## SUPPLIED MATERIAL:
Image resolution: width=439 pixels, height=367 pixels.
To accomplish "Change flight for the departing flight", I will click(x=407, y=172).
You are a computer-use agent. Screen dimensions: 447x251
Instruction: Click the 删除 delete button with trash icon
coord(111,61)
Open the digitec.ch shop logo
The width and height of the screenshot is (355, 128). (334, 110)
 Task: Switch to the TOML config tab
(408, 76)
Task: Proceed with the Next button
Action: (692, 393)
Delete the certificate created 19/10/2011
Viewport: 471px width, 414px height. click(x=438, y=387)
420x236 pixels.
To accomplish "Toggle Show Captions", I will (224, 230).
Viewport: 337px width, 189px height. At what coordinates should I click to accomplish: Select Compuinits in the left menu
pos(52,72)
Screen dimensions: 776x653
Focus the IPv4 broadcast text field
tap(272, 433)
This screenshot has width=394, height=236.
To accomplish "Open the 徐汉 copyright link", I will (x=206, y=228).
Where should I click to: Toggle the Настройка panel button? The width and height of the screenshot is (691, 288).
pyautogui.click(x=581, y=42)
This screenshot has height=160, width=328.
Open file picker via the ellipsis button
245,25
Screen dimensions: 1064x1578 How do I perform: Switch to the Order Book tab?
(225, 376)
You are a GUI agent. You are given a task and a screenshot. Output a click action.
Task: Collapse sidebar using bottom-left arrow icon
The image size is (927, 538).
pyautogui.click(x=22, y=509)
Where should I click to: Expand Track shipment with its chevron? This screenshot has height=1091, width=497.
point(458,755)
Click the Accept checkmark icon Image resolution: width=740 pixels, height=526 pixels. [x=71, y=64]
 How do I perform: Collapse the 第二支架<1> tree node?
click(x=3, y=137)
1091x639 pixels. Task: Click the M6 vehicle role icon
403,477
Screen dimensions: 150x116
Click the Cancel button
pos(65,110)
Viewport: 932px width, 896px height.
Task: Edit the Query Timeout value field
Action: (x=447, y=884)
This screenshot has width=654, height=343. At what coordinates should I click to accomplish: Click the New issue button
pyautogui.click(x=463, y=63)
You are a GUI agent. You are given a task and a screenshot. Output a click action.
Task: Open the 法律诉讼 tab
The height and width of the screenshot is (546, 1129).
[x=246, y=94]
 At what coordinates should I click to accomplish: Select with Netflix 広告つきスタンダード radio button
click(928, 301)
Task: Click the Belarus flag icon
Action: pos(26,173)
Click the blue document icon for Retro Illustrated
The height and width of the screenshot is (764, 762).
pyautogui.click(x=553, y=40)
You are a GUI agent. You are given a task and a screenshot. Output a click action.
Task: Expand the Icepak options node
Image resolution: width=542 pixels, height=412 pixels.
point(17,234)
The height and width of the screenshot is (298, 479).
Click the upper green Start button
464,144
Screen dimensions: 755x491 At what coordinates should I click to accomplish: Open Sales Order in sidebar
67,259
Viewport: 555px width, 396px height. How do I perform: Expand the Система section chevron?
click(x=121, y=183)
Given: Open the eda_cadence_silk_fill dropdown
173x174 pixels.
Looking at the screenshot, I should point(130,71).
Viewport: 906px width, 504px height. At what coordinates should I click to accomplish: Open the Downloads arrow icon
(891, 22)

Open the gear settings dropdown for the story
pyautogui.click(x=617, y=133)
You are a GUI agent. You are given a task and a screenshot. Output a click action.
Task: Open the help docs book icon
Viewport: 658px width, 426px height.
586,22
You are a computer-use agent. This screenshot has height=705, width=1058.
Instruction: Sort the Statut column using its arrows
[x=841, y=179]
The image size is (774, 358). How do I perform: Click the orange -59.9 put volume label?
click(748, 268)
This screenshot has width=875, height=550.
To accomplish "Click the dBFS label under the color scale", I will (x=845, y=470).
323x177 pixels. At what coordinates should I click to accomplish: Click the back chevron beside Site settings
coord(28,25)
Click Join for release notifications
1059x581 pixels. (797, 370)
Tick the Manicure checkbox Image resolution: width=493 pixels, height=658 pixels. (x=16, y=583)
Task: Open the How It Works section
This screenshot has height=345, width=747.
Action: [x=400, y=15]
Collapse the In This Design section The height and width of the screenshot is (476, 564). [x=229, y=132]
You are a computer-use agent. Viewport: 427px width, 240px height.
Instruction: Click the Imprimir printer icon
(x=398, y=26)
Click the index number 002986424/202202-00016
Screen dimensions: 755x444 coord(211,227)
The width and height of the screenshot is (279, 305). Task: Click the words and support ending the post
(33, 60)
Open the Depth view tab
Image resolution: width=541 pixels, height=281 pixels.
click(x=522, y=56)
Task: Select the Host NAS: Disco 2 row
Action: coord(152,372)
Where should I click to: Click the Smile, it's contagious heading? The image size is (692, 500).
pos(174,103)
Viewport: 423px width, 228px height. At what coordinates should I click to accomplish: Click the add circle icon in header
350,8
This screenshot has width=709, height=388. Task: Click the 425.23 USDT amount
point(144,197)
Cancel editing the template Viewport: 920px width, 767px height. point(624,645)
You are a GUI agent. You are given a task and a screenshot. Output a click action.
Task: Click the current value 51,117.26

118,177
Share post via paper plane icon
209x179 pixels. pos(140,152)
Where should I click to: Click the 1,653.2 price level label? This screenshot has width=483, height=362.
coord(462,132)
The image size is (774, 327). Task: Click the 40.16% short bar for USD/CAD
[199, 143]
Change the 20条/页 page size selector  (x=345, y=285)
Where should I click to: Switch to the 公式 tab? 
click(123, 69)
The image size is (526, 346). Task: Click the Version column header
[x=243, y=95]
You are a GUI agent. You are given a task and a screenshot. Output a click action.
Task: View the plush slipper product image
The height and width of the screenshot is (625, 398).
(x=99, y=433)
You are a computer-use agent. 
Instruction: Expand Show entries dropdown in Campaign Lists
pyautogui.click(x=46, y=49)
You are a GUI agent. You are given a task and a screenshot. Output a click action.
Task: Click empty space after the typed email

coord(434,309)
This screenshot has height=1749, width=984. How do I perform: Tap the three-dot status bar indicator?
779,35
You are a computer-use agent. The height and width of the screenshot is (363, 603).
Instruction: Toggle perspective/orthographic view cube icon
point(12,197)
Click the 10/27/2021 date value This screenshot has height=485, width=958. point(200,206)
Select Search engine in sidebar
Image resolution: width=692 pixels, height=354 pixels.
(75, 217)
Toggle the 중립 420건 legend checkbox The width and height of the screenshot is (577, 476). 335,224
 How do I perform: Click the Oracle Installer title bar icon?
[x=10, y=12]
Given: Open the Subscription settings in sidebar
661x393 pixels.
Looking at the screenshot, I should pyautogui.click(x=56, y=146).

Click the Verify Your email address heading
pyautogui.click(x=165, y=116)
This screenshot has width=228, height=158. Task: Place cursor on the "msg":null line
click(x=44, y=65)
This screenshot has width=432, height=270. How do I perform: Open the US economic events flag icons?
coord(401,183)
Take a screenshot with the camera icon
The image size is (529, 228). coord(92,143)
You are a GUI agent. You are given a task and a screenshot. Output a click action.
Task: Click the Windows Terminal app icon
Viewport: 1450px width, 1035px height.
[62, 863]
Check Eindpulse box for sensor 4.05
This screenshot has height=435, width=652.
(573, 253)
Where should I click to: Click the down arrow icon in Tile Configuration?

## AIM OF THE EXERCISE:
Read through the listing and copy each line in which the word "Change" occurs.

## EXPECTED ANSWER:
To accomplish "Change flight for the departing flight", I will click(x=407, y=172).
Change the 20条/页 page size selector  (x=345, y=285)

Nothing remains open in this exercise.